Literatura

Cómo superar la muerte de un padre publicando libros violentos

La editorial Tránsito nació a partir de una buena idea, algo de dinero y mucho dolor. Es un proyecto tan especial como Sol Salama, la mujer que se encuentra tras él

A Sol Salama, que fundó Tránsito a los 31 años, le interesan la soledad, el vértigo y el abandono.
A Sol Salama, que fundó Tránsito a los 31 años, le interesan la soledad, el vértigo y el abandono.Foto: Daniel de Jorge

"Esto es lo más bonito que he hecho nunca, aunque surja de las cenizas, de la tragedia más grande que he vivido: la muerte de mi padre. Decidí rendirle este homenaje con la modesta herencia que me dejó”. Esto es la editorial Tránsito y esta que habla es Sol Salama. Si montar una editorial a estas alturas es una locura, hacerlo cono ha hecho ella, sola y con poca experiencia, supone casi un suicidio. “La fundo con 31 años y me meto en un mundo bastante masculino. Como tantos. No llego amparada por nada. Hay gente que parece creer que me puede tomar el pelo por ser joven y mujer”.

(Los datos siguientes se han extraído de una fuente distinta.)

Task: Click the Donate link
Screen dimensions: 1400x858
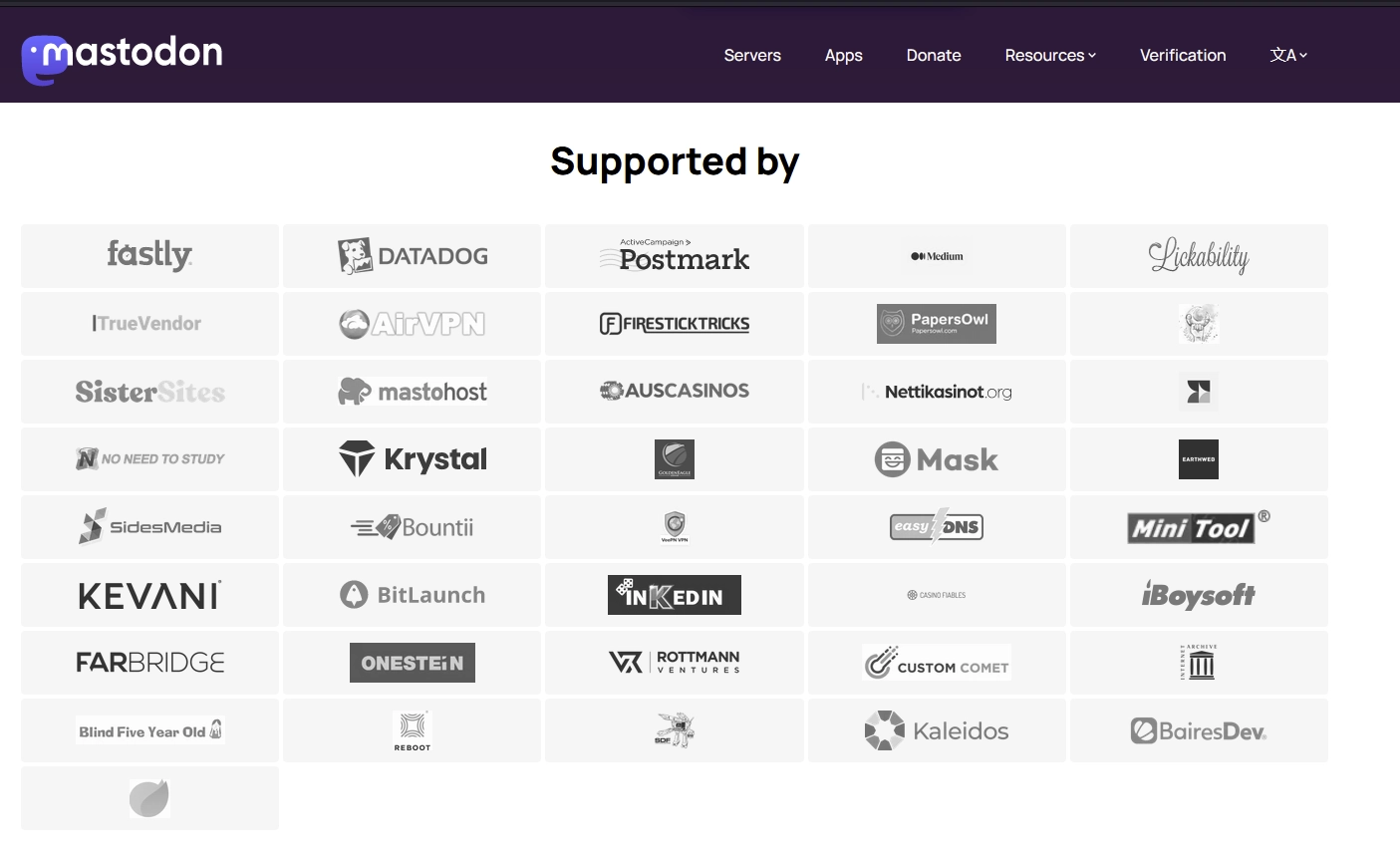Action: tap(933, 55)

“No me asusta incomodar. Dicen que publico libros duros. Pero es que el mundo es violencia”

El logo de la editorial es el rostro de su padre, obra de Donna, hermana de Sol. Un diseño que recupera esa sencillez elegante de cuando las portadas eran lo de menos. “Queríamos algo limpio que nos diferenciara. Y como nuestros libros hablan de emociones, usamos el collage: permite la abstracción”.

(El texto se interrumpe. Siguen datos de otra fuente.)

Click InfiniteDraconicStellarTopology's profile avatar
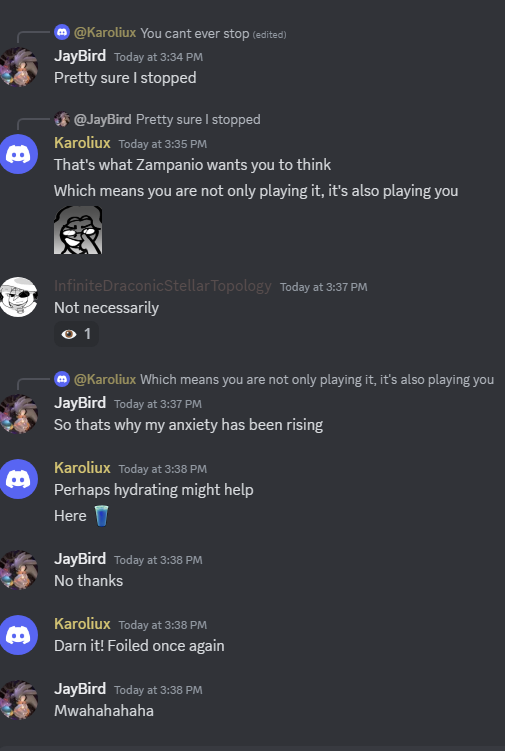The height and width of the screenshot is (751, 505). (19, 297)
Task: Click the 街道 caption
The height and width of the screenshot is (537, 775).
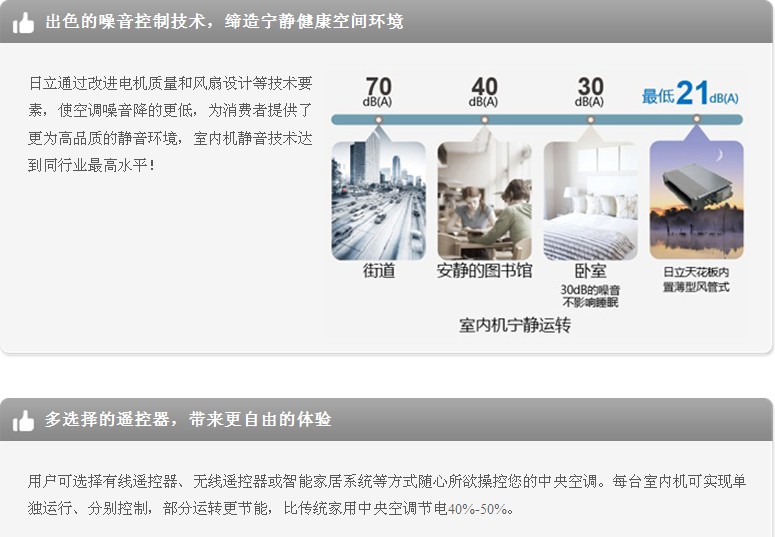Action: click(x=379, y=271)
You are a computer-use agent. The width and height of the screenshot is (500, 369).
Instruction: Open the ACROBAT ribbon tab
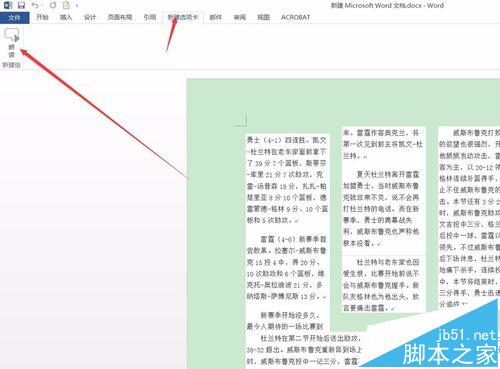(x=296, y=17)
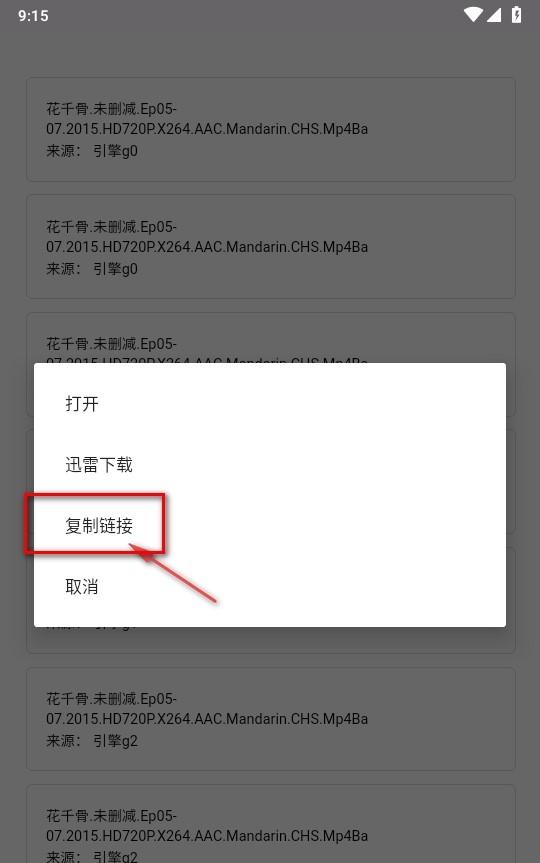
Task: Tap the battery charging icon
Action: tap(516, 15)
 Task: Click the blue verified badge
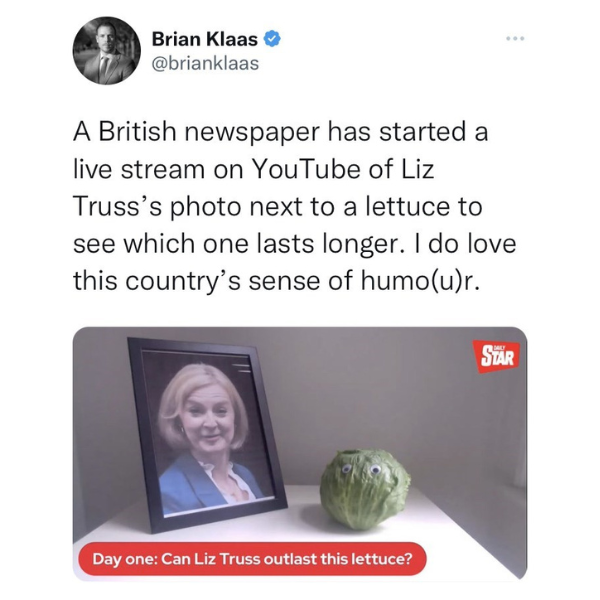(x=272, y=39)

A Salama le interesa la soledad, el vértigo, el abandono. “No me asusta incomodar. Dicen que publico libros duros. Pero es que el mundo es violencia”. Lo demás es hacer unos números (“hay que vender por muy humanista que se sea”), callar algunas bocas (“me han tachado de oportunista por salir en el momento del Me Too cuando he sido feminista y activista toda mi vida”) y dar voz a las mujeres (“no me cierro a nada en la vida, pero por ahora voy a seguir publicando solo mujeres”).

Este año, Tránsito lanzará siete títulos nuevos. El primero, Las estrellas, de Paula Vázquez, hermoso relato sobre el duelo a una madre, sale este mes. El tránsito continúa, Salama resiste. En su brazo izquierdo tiene tatuada la palabra resiliencia. “Le pedí a mi padre que me escribiera con su letra esta palabra que me enseñó él. Quería llevar algo que me recordara que debo vivir”.